Various surgical procedures can be considered for the removal of gallstones. If possible, gallstones are now removed with an endoscopic procedure. A tube is inserted into the abdominal cavity through a small incision, through which the surgeon grabs the gallstones with a pair of pliers and pulls them out. Large gallstones can be shattered with sound waves during this procedure.
But there are also gallstones that cannot be reached or removed with this minimally invasive procedure. Then the abdominal cavity has to be opened in the classic way (laparotomy). More about gallstone treatment
Rinse Out Sources Of Inflammation
Sometimes the cavities in the pancreas also become inflamed. Pancreatic secretions and pus can accumulate there.

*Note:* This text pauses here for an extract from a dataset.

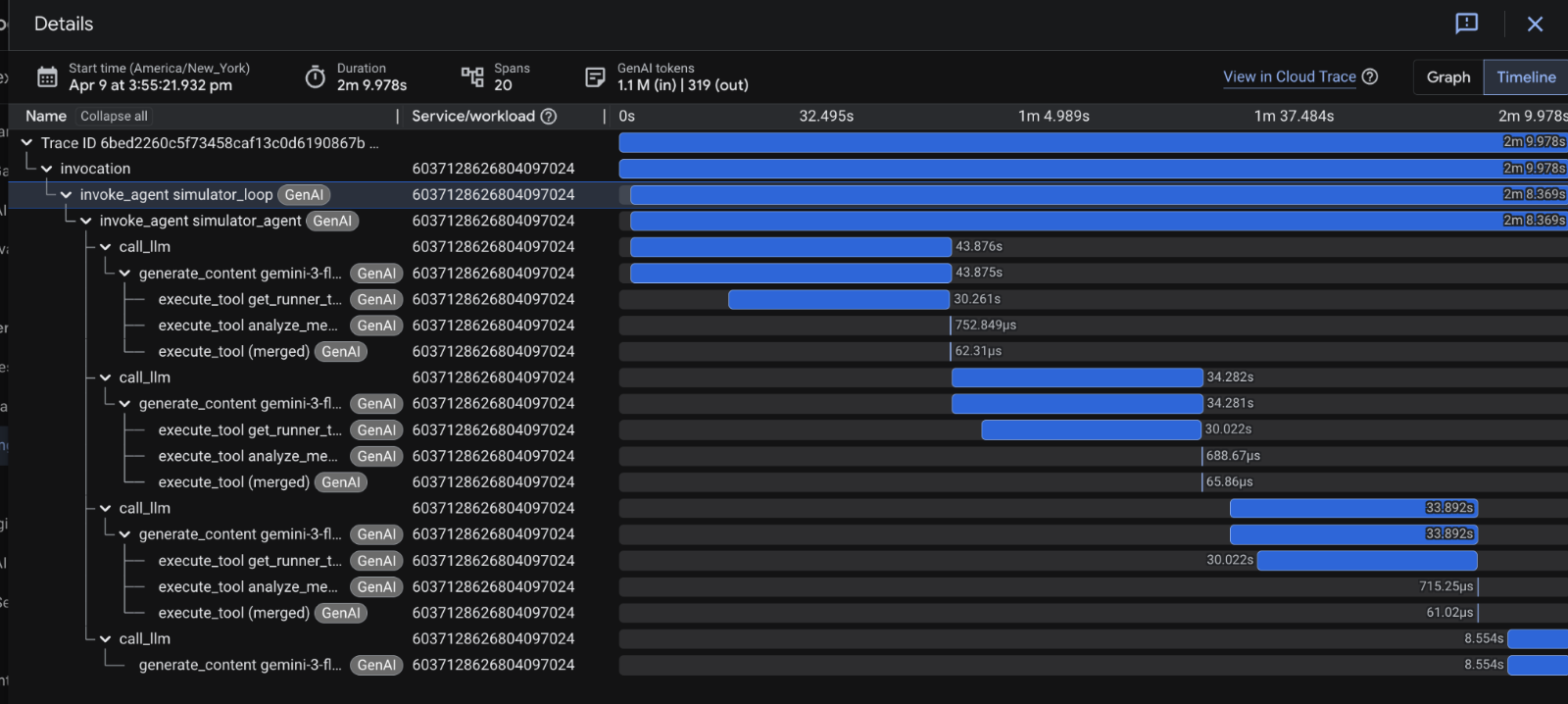
Task: Collapse the call_llm span lasting 43.876s
Action: coord(106,247)
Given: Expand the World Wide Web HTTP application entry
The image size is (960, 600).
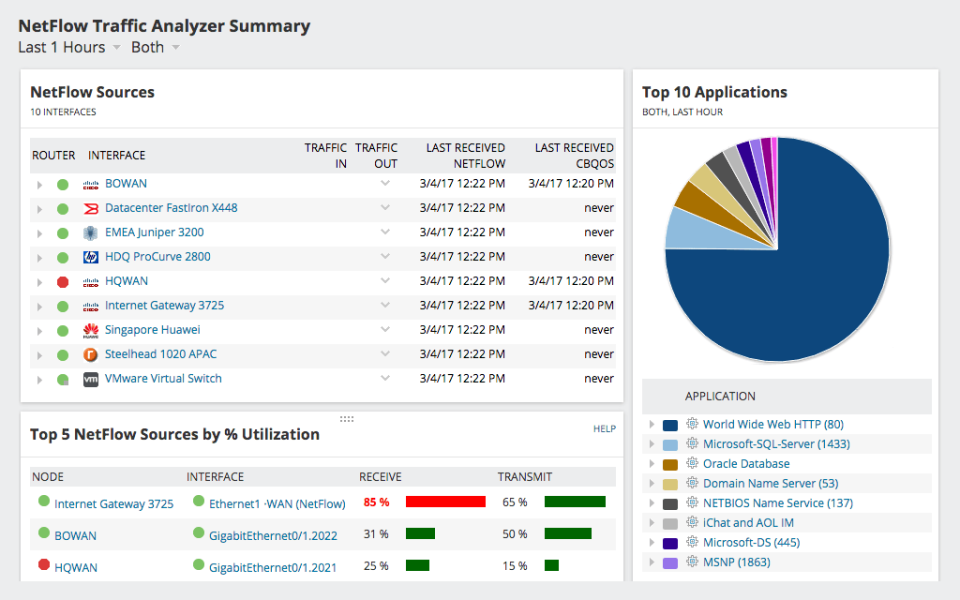Looking at the screenshot, I should click(x=653, y=424).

The doctor can remove such foci of inflammation during an endoscopy via a thin connecting tube between the cavity and the small intestine or the stomach. In addition, an irrigation catheter can be inserted from the outside under an X-ray view. In this way, the cavities are emptied (drained). Sometimes an operation is also necessary.
Food Abstinence In Acute Pancreatitis
In the case of acute pancreatitis, the patient is not allowed to eat anything; absolute so-called food abstinence must be observed. Of course, drinking alcohol or smoking is also not allowed. If necessary, artificial food must be given through the veins or through a tube that opens directly into the small intestine. When the signs of inflammation subside, a careful diet is built up with easily digestible foods.
Basically, to prevent pancreatitis, a healthy lifestyle with sufficient exercise and a varied, healthy diet is recommended. The following also applies:
- Have triggers eliminated, for example, surgical removal of gallstones or a gallbladder containing stones
- Refrain from alcohol and nicotine, especially if you have a family predisposition to pancreatitis
- reduce increased blood lipid levels
- Get treatment for parathyroid disorders
- Have your doctor replace drugs that promote pancreatitis with other drugs.